(Dataset entries)
*** Begin section ***

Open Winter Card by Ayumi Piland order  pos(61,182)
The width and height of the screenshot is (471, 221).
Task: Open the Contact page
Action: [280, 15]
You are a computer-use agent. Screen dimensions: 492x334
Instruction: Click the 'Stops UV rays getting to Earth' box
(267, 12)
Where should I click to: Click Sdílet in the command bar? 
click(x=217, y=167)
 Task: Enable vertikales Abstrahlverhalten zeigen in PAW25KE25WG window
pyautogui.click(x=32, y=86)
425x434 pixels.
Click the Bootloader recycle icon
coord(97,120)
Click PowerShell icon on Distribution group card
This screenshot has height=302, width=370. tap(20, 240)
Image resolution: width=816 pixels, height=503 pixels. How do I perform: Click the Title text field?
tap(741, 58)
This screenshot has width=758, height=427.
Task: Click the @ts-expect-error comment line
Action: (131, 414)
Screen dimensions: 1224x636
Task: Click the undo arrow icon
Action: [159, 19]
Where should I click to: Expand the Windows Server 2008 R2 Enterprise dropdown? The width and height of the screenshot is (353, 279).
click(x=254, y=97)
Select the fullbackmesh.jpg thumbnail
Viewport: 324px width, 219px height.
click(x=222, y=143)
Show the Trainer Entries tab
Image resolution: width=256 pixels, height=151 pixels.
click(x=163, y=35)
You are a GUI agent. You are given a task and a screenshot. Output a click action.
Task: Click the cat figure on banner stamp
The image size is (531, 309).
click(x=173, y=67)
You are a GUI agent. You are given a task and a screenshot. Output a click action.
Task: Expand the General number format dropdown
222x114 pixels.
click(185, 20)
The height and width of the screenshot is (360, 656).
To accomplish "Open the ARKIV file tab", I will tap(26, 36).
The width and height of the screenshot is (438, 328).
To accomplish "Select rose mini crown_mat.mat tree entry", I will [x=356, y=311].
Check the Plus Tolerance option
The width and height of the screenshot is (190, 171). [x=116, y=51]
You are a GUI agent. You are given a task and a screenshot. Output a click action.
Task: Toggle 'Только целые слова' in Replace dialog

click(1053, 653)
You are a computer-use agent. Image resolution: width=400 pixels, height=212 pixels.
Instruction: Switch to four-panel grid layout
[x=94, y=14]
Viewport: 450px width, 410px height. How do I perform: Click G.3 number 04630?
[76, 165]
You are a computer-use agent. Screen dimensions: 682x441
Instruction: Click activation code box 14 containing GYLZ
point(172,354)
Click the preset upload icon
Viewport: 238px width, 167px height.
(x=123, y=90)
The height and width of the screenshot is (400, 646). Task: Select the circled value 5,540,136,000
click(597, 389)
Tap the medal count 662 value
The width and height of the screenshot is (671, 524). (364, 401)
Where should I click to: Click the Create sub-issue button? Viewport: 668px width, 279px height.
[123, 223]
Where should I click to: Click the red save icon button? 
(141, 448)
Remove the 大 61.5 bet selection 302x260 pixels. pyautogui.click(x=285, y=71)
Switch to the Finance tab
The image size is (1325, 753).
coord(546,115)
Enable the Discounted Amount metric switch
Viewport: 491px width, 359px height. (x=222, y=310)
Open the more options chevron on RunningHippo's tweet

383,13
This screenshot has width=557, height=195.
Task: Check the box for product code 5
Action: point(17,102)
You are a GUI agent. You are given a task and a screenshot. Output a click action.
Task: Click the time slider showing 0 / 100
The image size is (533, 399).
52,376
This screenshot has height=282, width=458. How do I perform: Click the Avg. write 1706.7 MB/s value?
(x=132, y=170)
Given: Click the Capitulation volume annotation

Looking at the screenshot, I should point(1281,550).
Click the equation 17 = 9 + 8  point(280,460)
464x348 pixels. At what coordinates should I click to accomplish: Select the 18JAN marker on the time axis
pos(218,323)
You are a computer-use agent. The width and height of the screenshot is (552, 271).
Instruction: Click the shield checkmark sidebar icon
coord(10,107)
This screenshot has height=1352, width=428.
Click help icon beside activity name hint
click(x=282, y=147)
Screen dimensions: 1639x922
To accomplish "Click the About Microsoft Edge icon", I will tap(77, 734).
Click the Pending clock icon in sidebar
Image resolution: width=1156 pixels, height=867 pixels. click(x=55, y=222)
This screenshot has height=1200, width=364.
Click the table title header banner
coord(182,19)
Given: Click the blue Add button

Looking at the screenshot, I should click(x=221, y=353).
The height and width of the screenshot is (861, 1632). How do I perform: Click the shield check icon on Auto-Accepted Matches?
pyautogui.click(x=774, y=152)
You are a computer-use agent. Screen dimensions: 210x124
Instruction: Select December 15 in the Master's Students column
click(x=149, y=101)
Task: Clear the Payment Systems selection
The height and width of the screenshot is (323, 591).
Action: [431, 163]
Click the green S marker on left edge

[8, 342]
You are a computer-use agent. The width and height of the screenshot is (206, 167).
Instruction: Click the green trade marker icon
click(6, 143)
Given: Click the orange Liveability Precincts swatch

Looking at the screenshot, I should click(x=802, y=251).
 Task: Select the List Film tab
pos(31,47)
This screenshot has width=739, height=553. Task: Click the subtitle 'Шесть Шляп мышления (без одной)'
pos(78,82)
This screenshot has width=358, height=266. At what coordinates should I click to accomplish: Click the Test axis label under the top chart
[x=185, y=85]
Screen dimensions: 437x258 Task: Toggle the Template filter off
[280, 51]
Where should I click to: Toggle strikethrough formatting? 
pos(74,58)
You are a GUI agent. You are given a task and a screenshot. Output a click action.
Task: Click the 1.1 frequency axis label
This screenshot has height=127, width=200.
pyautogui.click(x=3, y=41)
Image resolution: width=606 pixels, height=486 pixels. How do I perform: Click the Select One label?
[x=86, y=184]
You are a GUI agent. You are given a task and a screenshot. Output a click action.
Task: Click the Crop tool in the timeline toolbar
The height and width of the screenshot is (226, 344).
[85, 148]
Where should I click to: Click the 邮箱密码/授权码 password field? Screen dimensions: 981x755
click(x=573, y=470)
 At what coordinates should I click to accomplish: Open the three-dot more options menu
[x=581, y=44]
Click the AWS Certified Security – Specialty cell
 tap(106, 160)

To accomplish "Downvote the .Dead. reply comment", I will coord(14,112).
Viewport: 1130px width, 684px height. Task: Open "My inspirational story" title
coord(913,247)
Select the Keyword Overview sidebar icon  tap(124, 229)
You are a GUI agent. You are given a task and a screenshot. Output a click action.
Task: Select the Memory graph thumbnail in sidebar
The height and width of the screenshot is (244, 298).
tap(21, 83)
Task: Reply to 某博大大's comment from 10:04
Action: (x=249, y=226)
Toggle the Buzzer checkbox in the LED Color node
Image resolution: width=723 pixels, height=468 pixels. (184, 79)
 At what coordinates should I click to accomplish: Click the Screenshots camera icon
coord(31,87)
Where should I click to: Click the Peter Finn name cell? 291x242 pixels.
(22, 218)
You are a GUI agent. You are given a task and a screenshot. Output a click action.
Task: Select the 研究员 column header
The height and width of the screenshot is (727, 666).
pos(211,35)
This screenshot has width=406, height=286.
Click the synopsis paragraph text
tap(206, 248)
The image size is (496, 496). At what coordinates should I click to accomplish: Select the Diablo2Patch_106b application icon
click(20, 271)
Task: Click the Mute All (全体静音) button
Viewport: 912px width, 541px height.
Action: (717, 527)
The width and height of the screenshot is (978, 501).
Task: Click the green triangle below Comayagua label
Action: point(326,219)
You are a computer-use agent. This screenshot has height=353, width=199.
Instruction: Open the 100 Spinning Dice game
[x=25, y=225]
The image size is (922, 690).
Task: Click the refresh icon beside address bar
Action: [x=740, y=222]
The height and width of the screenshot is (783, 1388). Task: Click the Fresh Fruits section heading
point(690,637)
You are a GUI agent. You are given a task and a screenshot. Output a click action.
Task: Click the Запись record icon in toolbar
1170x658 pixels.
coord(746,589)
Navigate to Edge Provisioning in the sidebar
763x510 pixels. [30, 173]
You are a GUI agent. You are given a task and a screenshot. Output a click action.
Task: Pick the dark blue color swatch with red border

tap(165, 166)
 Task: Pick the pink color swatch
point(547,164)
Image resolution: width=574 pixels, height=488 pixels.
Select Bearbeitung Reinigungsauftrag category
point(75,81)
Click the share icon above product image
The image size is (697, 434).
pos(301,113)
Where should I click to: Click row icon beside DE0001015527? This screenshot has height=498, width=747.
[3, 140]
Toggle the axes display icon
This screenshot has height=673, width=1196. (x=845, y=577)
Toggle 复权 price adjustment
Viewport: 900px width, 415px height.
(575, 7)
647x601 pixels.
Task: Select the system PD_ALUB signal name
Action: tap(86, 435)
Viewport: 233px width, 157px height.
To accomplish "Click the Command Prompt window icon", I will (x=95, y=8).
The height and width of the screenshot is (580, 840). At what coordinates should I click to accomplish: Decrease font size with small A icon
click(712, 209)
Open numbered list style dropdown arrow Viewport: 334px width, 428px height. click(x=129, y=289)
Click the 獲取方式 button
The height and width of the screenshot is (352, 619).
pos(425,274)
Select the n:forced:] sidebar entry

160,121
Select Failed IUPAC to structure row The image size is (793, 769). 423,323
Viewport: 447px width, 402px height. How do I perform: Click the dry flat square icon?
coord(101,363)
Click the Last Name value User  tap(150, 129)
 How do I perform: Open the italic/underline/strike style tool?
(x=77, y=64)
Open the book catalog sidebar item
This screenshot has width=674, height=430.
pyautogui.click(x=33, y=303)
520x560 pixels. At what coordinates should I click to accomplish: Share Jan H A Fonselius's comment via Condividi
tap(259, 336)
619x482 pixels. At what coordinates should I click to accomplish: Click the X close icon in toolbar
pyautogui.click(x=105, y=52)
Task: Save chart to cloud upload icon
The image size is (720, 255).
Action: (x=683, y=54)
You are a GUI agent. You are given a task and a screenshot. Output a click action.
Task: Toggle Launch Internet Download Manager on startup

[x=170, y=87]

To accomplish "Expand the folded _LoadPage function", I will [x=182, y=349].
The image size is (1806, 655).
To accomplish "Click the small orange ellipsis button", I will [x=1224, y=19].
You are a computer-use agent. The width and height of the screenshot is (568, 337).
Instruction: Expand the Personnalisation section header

*** End section ***

▸ What the task asks: In the records above, the line with "This screenshot has height=1200, width=364." marks the start and the line with "is (206, 167)." marks the end; copy that stretch exactly, both lines included, and nothing else.

▸ Response box:
This screenshot has height=1200, width=364.
Click the table title header banner
coord(182,19)
Given: Click the blue Add button

Looking at the screenshot, I should click(x=221, y=353).
The height and width of the screenshot is (861, 1632). How do I perform: Click the shield check icon on Auto-Accepted Matches?
pyautogui.click(x=774, y=152)
You are a computer-use agent. Screen dimensions: 210x124
Instruction: Select December 15 in the Master's Students column
click(x=149, y=101)
Task: Clear the Payment Systems selection
The height and width of the screenshot is (323, 591).
Action: [431, 163]
Click the green S marker on left edge

[8, 342]
You are a computer-use agent. The width and height of the screenshot is (206, 167).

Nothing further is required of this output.